## WHAT IS EXPECTED
Without skipping or changing anything, print all the entries.

## MATERIAL SHOWN
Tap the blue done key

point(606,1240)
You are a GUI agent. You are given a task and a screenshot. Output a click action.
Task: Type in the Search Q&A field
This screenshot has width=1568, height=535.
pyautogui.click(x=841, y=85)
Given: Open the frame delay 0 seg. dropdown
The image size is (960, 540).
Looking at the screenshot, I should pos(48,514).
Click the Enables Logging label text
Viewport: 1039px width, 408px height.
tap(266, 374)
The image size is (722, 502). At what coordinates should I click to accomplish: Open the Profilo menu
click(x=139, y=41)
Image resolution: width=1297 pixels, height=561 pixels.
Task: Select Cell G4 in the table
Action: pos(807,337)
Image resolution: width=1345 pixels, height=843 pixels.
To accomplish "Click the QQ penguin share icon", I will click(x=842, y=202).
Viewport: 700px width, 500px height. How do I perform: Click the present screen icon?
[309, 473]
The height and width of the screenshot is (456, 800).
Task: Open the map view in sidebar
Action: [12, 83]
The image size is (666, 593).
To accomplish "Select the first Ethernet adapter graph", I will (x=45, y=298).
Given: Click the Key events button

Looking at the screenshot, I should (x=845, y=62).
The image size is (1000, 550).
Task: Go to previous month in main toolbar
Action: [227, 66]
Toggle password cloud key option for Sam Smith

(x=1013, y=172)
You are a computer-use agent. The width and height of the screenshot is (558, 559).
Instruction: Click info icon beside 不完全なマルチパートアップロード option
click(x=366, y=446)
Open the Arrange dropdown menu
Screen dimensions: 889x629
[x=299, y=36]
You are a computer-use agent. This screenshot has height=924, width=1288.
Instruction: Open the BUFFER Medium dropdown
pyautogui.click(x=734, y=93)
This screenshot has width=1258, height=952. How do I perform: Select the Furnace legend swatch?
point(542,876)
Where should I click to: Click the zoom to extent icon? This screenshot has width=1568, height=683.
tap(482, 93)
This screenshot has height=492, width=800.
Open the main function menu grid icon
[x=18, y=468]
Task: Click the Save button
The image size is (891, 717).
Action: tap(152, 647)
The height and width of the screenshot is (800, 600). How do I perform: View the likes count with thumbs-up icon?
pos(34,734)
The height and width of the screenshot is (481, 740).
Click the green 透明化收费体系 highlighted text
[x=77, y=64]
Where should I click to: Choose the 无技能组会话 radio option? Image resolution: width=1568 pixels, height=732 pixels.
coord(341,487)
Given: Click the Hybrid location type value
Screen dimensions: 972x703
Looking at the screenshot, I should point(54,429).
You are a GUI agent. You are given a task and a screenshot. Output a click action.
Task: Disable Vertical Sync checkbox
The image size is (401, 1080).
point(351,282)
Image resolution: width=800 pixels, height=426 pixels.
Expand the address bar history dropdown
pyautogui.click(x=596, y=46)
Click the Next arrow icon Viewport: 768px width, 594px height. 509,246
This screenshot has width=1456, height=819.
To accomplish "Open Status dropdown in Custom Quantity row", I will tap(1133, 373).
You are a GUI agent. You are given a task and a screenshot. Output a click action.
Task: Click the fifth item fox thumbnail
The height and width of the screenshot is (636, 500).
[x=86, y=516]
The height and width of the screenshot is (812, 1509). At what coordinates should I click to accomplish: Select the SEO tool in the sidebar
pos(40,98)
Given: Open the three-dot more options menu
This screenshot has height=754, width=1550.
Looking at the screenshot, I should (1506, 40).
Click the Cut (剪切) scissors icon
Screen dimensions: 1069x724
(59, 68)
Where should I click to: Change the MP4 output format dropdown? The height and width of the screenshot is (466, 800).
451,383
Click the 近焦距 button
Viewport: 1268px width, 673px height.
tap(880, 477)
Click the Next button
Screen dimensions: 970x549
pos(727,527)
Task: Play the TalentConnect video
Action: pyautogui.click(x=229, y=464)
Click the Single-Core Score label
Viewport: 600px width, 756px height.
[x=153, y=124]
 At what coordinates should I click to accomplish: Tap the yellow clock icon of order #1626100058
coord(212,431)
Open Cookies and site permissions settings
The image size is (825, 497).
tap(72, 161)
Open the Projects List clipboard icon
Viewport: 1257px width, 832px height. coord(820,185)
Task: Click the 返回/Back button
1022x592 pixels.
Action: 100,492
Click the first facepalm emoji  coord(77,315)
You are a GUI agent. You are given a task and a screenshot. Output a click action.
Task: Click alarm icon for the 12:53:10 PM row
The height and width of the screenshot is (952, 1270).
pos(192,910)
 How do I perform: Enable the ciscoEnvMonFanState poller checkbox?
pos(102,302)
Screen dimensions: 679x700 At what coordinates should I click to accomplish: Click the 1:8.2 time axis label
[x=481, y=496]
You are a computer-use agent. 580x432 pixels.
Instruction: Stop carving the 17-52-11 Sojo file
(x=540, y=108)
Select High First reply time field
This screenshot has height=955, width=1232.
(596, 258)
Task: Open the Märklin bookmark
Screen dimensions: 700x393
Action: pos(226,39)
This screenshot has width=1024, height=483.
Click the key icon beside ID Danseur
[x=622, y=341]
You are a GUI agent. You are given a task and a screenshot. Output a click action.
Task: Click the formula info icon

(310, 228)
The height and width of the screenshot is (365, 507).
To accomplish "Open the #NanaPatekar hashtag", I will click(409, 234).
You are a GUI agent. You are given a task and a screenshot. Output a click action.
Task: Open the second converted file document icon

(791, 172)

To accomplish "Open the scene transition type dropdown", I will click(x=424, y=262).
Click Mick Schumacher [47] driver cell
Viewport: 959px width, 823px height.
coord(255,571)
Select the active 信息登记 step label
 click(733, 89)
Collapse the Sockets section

## THE ANSWER
Tap the blue done key

point(606,1240)
You are a GUI agent. You are given a task and a screenshot. Output a click action.
Task: Type in the Search Q&A field
This screenshot has width=1568, height=535.
pyautogui.click(x=841, y=85)
Given: Open the frame delay 0 seg. dropdown
The image size is (960, 540).
Looking at the screenshot, I should pos(48,514).
Click the Enables Logging label text
Viewport: 1039px width, 408px height.
tap(266, 374)
The image size is (722, 502). At what coordinates should I click to accomplish: Open the Profilo menu
click(x=139, y=41)
Image resolution: width=1297 pixels, height=561 pixels.
Task: Select Cell G4 in the table
Action: pos(807,337)
Image resolution: width=1345 pixels, height=843 pixels.
To accomplish "Click the QQ penguin share icon", I will click(x=842, y=202).
Viewport: 700px width, 500px height. How do I perform: Click the present screen icon?
[309, 473]
The height and width of the screenshot is (456, 800).
Task: Open the map view in sidebar
Action: [12, 83]
The image size is (666, 593).
To accomplish "Select the first Ethernet adapter graph", I will (x=45, y=298).
Given: Click the Key events button

Looking at the screenshot, I should (x=845, y=62).
The image size is (1000, 550).
Task: Go to previous month in main toolbar
Action: [227, 66]
Toggle password cloud key option for Sam Smith

(x=1013, y=172)
You are a computer-use agent. The width and height of the screenshot is (558, 559).
Instruction: Click info icon beside 不完全なマルチパートアップロード option
click(x=366, y=446)
Open the Arrange dropdown menu
Screen dimensions: 889x629
[x=299, y=36]
You are a computer-use agent. This screenshot has height=924, width=1288.
Instruction: Open the BUFFER Medium dropdown
pyautogui.click(x=734, y=93)
This screenshot has width=1258, height=952. How do I perform: Select the Furnace legend swatch?
point(542,876)
Where should I click to: Click the zoom to extent icon? This screenshot has width=1568, height=683.
tap(482, 93)
This screenshot has height=492, width=800.
Open the main function menu grid icon
[x=18, y=468]
Task: Click the Save button
The image size is (891, 717).
Action: tap(152, 647)
The height and width of the screenshot is (800, 600). How do I perform: View the likes count with thumbs-up icon?
pos(34,734)
The height and width of the screenshot is (481, 740).
Click the green 透明化收费体系 highlighted text
[x=77, y=64]
Where should I click to: Choose the 无技能组会话 radio option? Image resolution: width=1568 pixels, height=732 pixels.
coord(341,487)
Given: Click the Hybrid location type value
Screen dimensions: 972x703
Looking at the screenshot, I should point(54,429).
You are a GUI agent. You are given a task and a screenshot. Output a click action.
Task: Disable Vertical Sync checkbox
The image size is (401, 1080).
point(351,282)
Image resolution: width=800 pixels, height=426 pixels.
Expand the address bar history dropdown
pyautogui.click(x=596, y=46)
Click the Next arrow icon Viewport: 768px width, 594px height. 509,246
This screenshot has width=1456, height=819.
To accomplish "Open Status dropdown in Custom Quantity row", I will tap(1133, 373).
You are a GUI agent. You are given a task and a screenshot. Output a click action.
Task: Click the fifth item fox thumbnail
The height and width of the screenshot is (636, 500).
[x=86, y=516]
The height and width of the screenshot is (812, 1509). At what coordinates should I click to accomplish: Select the SEO tool in the sidebar
pos(40,98)
Given: Open the three-dot more options menu
This screenshot has height=754, width=1550.
Looking at the screenshot, I should (1506, 40).
Click the Cut (剪切) scissors icon
Screen dimensions: 1069x724
(59, 68)
Where should I click to: Change the MP4 output format dropdown? The height and width of the screenshot is (466, 800).
451,383
Click the 近焦距 button
Viewport: 1268px width, 673px height.
tap(880, 477)
Click the Next button
Screen dimensions: 970x549
pos(727,527)
Task: Play the TalentConnect video
Action: pyautogui.click(x=229, y=464)
Click the Single-Core Score label
Viewport: 600px width, 756px height.
[x=153, y=124]
 At what coordinates should I click to accomplish: Tap the yellow clock icon of order #1626100058
coord(212,431)
Open Cookies and site permissions settings
The image size is (825, 497).
tap(72, 161)
Open the Projects List clipboard icon
Viewport: 1257px width, 832px height. coord(820,185)
Task: Click the 返回/Back button
1022x592 pixels.
Action: 100,492
Click the first facepalm emoji  coord(77,315)
You are a GUI agent. You are given a task and a screenshot. Output a click action.
Task: Click alarm icon for the 12:53:10 PM row
The height and width of the screenshot is (952, 1270).
pos(192,910)
 How do I perform: Enable the ciscoEnvMonFanState poller checkbox?
pos(102,302)
Screen dimensions: 679x700 At what coordinates should I click to accomplish: Click the 1:8.2 time axis label
[x=481, y=496]
You are a computer-use agent. 580x432 pixels.
Instruction: Stop carving the 17-52-11 Sojo file
(x=540, y=108)
Select High First reply time field
This screenshot has height=955, width=1232.
(596, 258)
Task: Open the Märklin bookmark
Screen dimensions: 700x393
Action: pos(226,39)
This screenshot has width=1024, height=483.
Click the key icon beside ID Danseur
[x=622, y=341]
You are a GUI agent. You are given a task and a screenshot. Output a click action.
Task: Click the formula info icon

(310, 228)
The height and width of the screenshot is (365, 507).
To accomplish "Open the #NanaPatekar hashtag", I will click(409, 234).
You are a GUI agent. You are given a task and a screenshot. Output a click action.
Task: Open the second converted file document icon

(791, 172)

To accomplish "Open the scene transition type dropdown", I will click(x=424, y=262).
Click Mick Schumacher [47] driver cell
Viewport: 959px width, 823px height.
coord(255,571)
Select the active 信息登记 step label
 click(733, 89)
Collapse the Sockets section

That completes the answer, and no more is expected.